At the same instant came a loud tapping on the door of Mary Ellen's bedroom. We surmised, correctly, that Mrs. Handsomebody, listening in vain for the sound of her handmaiden's descent of the back stairs had risen wrathfully, and come to summon her in person. A chill of apprehension ran along my spine. I got up and stole to the door, followed by my brothers. Through a crack we peered fearfully in the direction of the rapping, our trembling bodies close together.
Mrs. Handsomebody, in purple dressing-gown and red woollen slippers, stood in a listening attitude, her gaze bent on the door that hid Granfa.
"Are you aware of the hour?" she demanded peremptorily. "Rise at once and open this door."
There was a creaking of the mattress and sound of shuffling feet; the door was opened reluctantly, and Granfa, bare-legged, white of beard and red-shirted, stood in the aperture.
Mrs. Handsomebody did not shriek; rather she made the inarticulate noises of one in a nightmare and put out her hands as if to keep Granfa off. "Merciful Heaven!" she whispered. "What has happened to you?"
"I do feel far from peart," replied Granfa.
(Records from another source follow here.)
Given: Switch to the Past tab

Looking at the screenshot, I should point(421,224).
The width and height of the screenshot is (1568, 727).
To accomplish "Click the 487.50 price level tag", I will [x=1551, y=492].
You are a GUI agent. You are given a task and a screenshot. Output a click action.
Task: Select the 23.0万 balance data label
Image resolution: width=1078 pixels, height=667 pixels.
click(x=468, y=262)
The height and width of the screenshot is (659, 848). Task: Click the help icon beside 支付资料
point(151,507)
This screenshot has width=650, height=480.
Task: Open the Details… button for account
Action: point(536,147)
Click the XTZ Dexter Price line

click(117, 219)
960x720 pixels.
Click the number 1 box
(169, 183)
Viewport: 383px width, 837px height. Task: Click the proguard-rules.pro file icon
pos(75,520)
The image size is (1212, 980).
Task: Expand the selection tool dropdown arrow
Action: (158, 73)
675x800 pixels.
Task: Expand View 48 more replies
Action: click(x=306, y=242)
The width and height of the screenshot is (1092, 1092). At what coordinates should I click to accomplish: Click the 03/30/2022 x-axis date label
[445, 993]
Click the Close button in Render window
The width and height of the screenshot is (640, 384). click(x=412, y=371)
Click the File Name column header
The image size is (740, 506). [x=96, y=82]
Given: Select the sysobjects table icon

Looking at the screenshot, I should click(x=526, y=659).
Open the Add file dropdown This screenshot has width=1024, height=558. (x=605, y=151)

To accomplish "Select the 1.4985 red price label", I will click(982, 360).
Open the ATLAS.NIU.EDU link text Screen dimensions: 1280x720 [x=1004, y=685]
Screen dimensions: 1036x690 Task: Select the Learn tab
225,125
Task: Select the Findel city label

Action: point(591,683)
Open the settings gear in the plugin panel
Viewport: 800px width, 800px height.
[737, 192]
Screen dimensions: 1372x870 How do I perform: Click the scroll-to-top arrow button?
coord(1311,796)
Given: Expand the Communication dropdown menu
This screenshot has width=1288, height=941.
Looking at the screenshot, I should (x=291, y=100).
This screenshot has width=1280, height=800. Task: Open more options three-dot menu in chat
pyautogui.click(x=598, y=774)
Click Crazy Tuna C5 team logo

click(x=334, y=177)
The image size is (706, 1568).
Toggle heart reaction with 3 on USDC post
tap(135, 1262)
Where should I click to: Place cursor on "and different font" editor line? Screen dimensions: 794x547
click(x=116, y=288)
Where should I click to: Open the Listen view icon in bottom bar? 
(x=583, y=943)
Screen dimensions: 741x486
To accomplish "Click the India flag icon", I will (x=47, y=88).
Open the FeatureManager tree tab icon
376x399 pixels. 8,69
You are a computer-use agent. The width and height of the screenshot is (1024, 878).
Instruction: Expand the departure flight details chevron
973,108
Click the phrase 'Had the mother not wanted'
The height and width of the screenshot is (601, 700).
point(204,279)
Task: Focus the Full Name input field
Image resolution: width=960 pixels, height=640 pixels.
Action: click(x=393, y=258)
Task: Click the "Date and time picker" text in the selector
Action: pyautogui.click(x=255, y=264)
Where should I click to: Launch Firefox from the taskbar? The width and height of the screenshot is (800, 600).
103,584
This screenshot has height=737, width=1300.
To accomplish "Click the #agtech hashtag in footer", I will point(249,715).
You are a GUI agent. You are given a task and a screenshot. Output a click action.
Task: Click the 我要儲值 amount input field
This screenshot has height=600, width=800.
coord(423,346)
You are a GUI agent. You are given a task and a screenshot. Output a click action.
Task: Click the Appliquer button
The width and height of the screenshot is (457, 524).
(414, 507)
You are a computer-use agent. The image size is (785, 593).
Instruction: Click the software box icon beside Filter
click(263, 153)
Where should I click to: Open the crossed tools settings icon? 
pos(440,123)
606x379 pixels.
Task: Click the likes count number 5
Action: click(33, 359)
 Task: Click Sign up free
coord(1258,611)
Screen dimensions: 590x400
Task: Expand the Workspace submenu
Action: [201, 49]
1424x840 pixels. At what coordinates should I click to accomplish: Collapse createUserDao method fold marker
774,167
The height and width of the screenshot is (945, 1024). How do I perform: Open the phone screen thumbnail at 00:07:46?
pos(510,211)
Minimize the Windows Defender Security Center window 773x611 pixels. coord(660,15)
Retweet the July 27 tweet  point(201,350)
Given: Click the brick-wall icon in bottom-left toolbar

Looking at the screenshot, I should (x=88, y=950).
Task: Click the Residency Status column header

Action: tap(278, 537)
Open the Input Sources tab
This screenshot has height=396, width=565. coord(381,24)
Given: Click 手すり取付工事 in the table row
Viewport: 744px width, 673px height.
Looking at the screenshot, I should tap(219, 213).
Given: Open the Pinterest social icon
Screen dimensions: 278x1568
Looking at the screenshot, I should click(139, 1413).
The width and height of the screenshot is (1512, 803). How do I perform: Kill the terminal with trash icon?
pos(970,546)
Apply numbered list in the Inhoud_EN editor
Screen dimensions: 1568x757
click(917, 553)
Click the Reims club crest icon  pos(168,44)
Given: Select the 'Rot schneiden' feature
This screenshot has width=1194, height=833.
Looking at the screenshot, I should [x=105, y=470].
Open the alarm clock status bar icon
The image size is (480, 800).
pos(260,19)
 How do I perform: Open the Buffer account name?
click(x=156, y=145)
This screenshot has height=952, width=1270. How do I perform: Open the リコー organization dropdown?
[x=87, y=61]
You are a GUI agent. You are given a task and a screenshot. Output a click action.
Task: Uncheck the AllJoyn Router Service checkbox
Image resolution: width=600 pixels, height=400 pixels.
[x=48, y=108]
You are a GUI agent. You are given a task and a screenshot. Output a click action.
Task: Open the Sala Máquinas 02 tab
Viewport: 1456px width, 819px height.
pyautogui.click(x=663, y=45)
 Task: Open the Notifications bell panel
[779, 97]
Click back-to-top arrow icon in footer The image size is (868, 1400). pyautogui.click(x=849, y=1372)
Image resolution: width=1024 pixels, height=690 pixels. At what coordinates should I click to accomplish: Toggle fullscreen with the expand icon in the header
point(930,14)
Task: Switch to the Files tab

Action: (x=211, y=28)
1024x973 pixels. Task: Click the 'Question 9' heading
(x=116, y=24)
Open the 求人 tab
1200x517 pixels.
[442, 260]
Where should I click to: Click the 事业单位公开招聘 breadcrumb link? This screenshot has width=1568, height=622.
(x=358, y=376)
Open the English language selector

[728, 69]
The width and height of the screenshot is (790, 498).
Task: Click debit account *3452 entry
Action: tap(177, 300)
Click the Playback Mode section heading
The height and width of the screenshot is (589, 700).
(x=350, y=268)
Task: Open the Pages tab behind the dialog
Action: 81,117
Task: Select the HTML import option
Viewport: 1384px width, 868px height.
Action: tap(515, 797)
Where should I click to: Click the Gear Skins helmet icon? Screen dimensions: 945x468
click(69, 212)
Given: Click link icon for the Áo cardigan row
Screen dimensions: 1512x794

"This is horrible. Did you feel it coming on?"
"Off and on for a long time," said Granfa. "It's been a terr'ble experience, and I ban't likely to be ever the same again, I'm afeared."
Mrs. Handsomebody looked ready to faint.
At that moment, Mary Ellen, having heard the voice of her mistress, projected her face above the doorsill of the backstairs. It was always a rosy face, but now with excitement and shamefacedness, it was as red as a harvest moon, coming up from the darkness.
The sight of her turned Mrs. Handsomebody's terror into rage.
"Shameful, depraved girl," she gobbled, "who is this you have in your chamber? Ah, I've caught you! The ingratitude! You terrible old wretch!"—this to Granfa—"close that door instantly while I send for the police!"
By this time we had ventured into the hall, and, Mrs. Handsomebody, seeing us groaned: "Under the roof with these innocent children—I thought that in my care their innocence was safe."
"It was thim same innocents that brung him here," said Mary Ellen, stung into disclosing our part in the scandal, "and it's himsilf is their own grandfather."
Mrs. Handsomebody's gaze was appalling as she turned it on us three.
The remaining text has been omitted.